ADELMAN, District Judge.

The sole question addressed by this decision is whether the exclusive remedy provision of the Wisconsin Worker’s Compensation Act (“WCA” or “Act”) bars the plaintiff Paul Marino’s supplemental invasion of privacy claim, brought under Wisconsin’s right of privacy statute, Wis.Stat. § 895.50 (“privacy statute”).

Paul and Alexis Marino sued Mr. Marino’s employer, Arandell Corporation (“Arandell”), in this forum under Title I of the Americans with Disabilities Act of 1990 (“ADA”), as amended by the Civil Rights Act of 1991, alleging intentional discrimination on the basis of Mr. Marino’s disability, chronic Hepatitis C. The plaintiffs claim that Arandell conducted prohibited medical inquiries about Mr. Marino’s condition, denied him advancement opportunities, and intentionally failed to maintain confidentiality with respect to his medical records, subjecting him to emotional pain and humiliation. In addition to their ADA claim, the plaintiffs have included four supplemental state claims based on Wisconsin law: invasion of privacy, defamation, intentional infliction of emotional distress, and loss of consortium. The state claims, like the federal discrimination claim, arise from the same set of factual allegations, and this court exercises jurisdiction pursuant to 28 U.S.C. § 1367.

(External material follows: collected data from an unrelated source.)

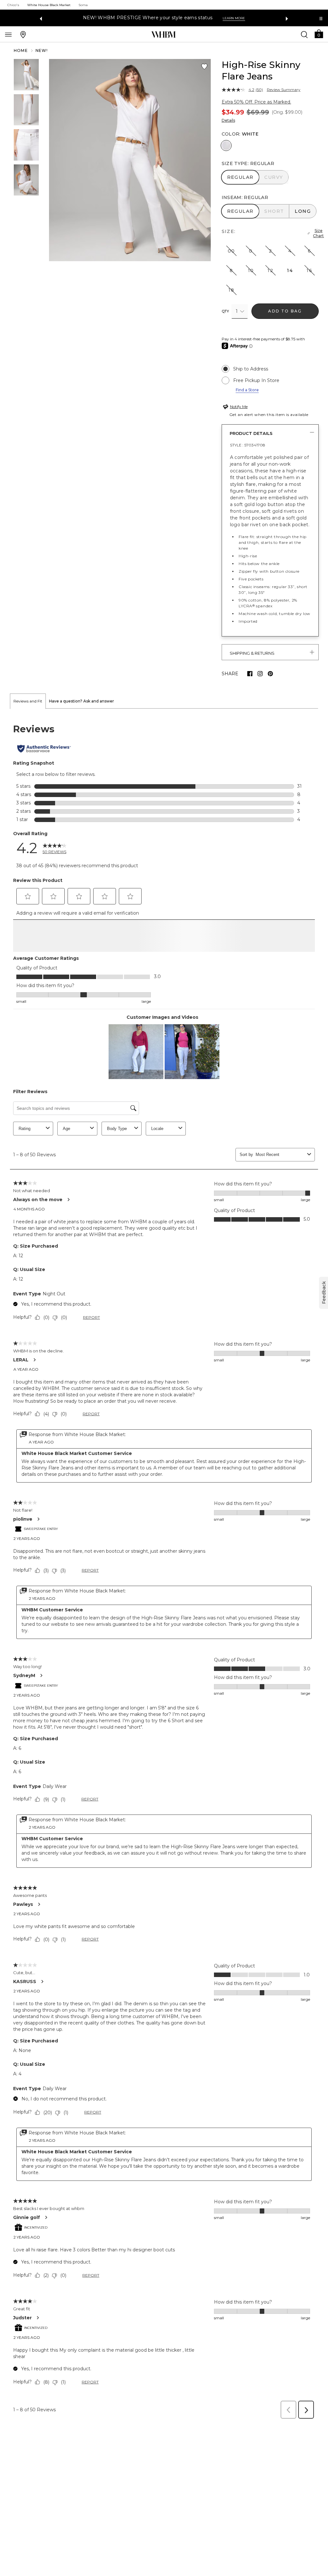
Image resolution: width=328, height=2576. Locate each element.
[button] (318, 33)
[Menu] (8, 34)
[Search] (304, 34)
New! (42, 50)
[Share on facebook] (249, 673)
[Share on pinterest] (270, 673)
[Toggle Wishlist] (204, 67)
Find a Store (247, 389)
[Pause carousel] (321, 18)
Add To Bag (285, 311)
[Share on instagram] (260, 673)
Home (21, 50)
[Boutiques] (23, 34)
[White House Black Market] (163, 34)
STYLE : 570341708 (247, 445)
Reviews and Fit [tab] (27, 701)
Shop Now (215, 18)
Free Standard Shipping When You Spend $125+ (140, 17)
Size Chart (318, 233)
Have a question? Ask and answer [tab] (81, 701)
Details (228, 120)
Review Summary (283, 90)
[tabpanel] (164, 1570)
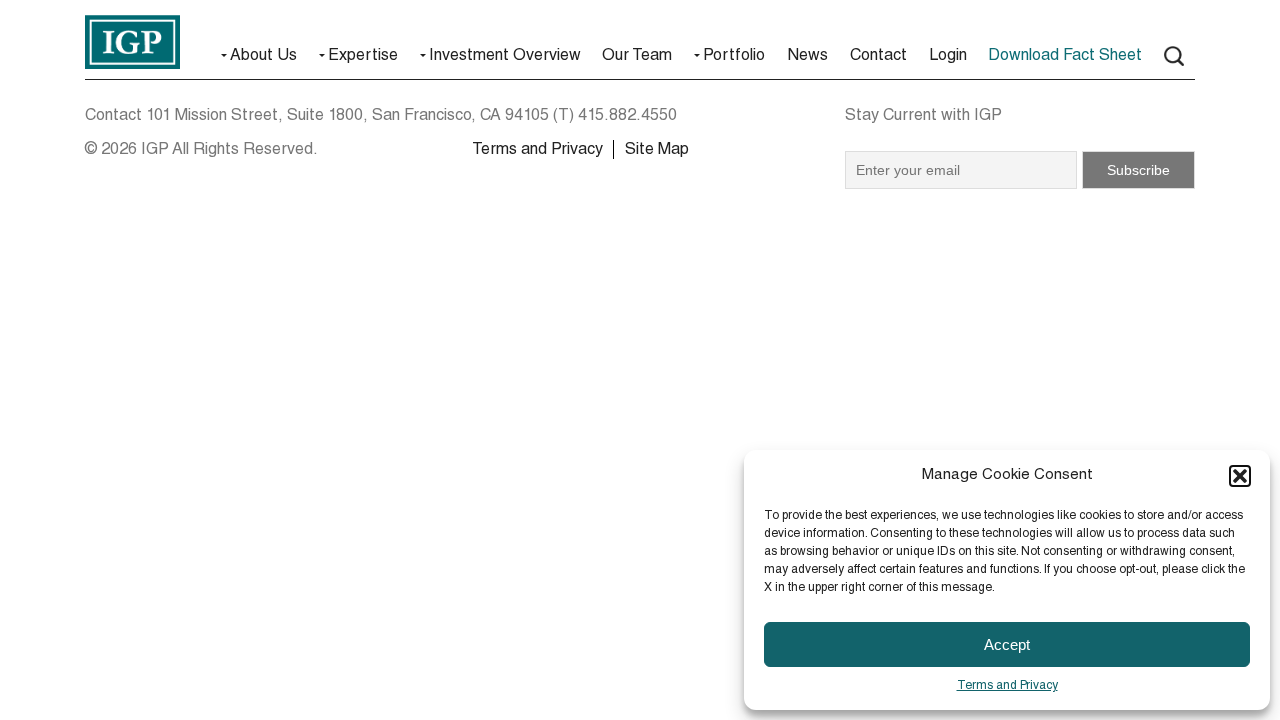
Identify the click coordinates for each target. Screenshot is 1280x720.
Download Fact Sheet (1065, 57)
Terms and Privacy (1007, 686)
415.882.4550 (627, 117)
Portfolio (734, 57)
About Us (263, 57)
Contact (878, 57)
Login (948, 57)
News (807, 57)
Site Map (657, 151)
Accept (1007, 644)
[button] (1240, 476)
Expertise (363, 57)
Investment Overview (505, 57)
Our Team (637, 57)
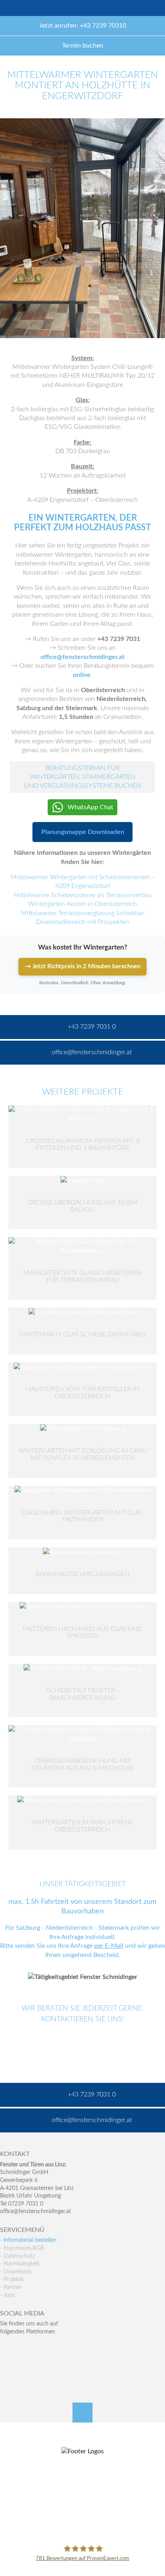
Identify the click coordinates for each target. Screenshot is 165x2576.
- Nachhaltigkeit (19, 2264)
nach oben (82, 2413)
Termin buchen (82, 45)
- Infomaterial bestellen (28, 2240)
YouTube (6, 2364)
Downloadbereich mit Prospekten (82, 922)
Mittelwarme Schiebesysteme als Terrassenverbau (83, 895)
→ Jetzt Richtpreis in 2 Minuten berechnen (82, 966)
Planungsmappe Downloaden (82, 832)
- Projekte (12, 2279)
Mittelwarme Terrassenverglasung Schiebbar (82, 913)
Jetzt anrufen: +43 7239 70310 (82, 25)
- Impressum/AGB (22, 2248)
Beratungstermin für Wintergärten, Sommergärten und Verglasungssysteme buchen (82, 777)
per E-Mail (108, 1946)
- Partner (11, 2287)
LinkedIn (40, 2348)
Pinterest (23, 2364)
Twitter (23, 2348)
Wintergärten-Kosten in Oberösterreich (82, 904)
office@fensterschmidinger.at (35, 2211)
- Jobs (7, 2295)
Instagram (40, 2364)
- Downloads (16, 2272)
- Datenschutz (17, 2256)
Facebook (6, 2348)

Arandell moved for partial judgment on the pleadings pursuant to Rule 12(c), Federal Rules of Civil Procedure, arguing that the plaintiffs’ state claims should be dismissed because the Marinos’ exclusive remedy under state law is the WCA. See Wis.Stat. § 102.03(2). On February 26, 1998, the court ruled from the bench, dismissing three supplemental tort claims — defamation, intentional infliction of emotional distress, and the attendant loss of consortium — under the reasoning advanced by Arandell and citing direct state precedent. See Jenson v. Employers Mut. Cas. Co., 161 Wis.2d 253, 262-69, 468 N.W.2d 1 (1991) (holding that employee’s common law claims for intentional infliction of emotional distress are barred by WCA exclusivity provision); Wolf v. F & M Banks, 193 Wis.2d 439, 455-56, 534 N.W.2d 877 (Ct.App.), rev. denied, 537 N.W.2d 572 (1995) (holding that employee’s common law claims for defamation are barred by WCA exclusivity provision); and Rosencrans v. Wisconsin Tel. Co., 54 Wis.2d 124, 128-29, 194 N.W.2d 643 (1972) (holding that common law claims for loss of consortium deriving from employee-spouse’s injuries are barred by WCA exclusivity provision).

However, I reserved ruling on the fourth and final state claim, invasion of privacy, until further consideration and briefing by the parties. At this time, I am ruling that Paul Marino’s supplemental claim for invasion of privacy is not barred by the WCA under Wisconsin law and will therefore not be dismissed at the pleading stage. Because loss of consortium is unavailable in conjunc *949 tion with a claim under Wisconsin’s privacy statute or under the ADA, Mexis Marino is no longer a party to this action.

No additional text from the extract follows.